## [Records]
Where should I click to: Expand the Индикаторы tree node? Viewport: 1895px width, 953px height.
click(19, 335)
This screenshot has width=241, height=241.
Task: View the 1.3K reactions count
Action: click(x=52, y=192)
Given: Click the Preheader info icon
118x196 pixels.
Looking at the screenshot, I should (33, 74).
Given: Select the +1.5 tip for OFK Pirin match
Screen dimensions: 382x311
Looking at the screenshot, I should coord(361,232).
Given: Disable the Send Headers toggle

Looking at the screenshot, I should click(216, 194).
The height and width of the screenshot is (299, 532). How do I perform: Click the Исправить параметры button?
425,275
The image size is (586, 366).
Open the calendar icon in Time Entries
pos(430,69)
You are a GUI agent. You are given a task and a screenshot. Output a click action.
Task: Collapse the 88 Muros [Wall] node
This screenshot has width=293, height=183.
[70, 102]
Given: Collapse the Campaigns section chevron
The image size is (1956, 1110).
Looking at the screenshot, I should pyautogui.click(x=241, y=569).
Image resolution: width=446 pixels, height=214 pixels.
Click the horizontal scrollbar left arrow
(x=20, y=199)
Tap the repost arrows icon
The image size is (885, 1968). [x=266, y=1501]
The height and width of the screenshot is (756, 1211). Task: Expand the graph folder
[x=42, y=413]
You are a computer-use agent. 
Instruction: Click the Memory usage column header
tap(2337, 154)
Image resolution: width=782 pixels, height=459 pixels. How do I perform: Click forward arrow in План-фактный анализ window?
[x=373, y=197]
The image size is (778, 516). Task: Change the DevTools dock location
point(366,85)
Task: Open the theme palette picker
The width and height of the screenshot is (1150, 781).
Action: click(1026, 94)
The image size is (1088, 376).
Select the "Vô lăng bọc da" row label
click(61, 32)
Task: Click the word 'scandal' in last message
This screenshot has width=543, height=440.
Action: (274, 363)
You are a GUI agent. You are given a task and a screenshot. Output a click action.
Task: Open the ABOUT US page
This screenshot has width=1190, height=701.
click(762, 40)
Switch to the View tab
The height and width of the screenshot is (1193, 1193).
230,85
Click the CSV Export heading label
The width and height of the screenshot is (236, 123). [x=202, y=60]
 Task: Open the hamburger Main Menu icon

## [What is expected]
Rewrite the entries above with each "Collapse" replaced by "Fold". Change nothing else.

## [Answer for the task]
Where should I click to: Expand the Индикаторы tree node? Viewport: 1895px width, 953px height.
click(19, 335)
This screenshot has width=241, height=241.
Task: View the 1.3K reactions count
Action: click(x=52, y=192)
Given: Click the Preheader info icon
118x196 pixels.
Looking at the screenshot, I should (33, 74).
Given: Select the +1.5 tip for OFK Pirin match
Screen dimensions: 382x311
Looking at the screenshot, I should coord(361,232).
Given: Disable the Send Headers toggle

Looking at the screenshot, I should click(216, 194).
The height and width of the screenshot is (299, 532). How do I perform: Click the Исправить параметры button?
425,275
The image size is (586, 366).
Open the calendar icon in Time Entries
pos(430,69)
You are a GUI agent. You are given a task and a screenshot. Output a click action.
Task: Fold the 88 Muros [Wall] node
This screenshot has width=293, height=183.
[70, 102]
Given: Fold the Campaigns section chevron
The image size is (1956, 1110).
Looking at the screenshot, I should pyautogui.click(x=241, y=569).
Image resolution: width=446 pixels, height=214 pixels.
Click the horizontal scrollbar left arrow
(x=20, y=199)
Tap the repost arrows icon
The image size is (885, 1968). [x=266, y=1501]
The height and width of the screenshot is (756, 1211). Task: Expand the graph folder
[x=42, y=413]
You are a computer-use agent. 
Instruction: Click the Memory usage column header
tap(2337, 154)
Image resolution: width=782 pixels, height=459 pixels. How do I perform: Click forward arrow in План-фактный анализ window?
[x=373, y=197]
The image size is (778, 516). Task: Change the DevTools dock location
point(366,85)
Task: Open the theme palette picker
The width and height of the screenshot is (1150, 781).
Action: click(1026, 94)
The image size is (1088, 376).
Select the "Vô lăng bọc da" row label
click(61, 32)
Task: Click the word 'scandal' in last message
This screenshot has width=543, height=440.
Action: (274, 363)
You are a GUI agent. You are given a task and a screenshot. Output a click action.
Task: Open the ABOUT US page
This screenshot has width=1190, height=701.
click(762, 40)
Switch to the View tab
The height and width of the screenshot is (1193, 1193).
230,85
Click the CSV Export heading label
The width and height of the screenshot is (236, 123). [x=202, y=60]
 Task: Open the hamburger Main Menu icon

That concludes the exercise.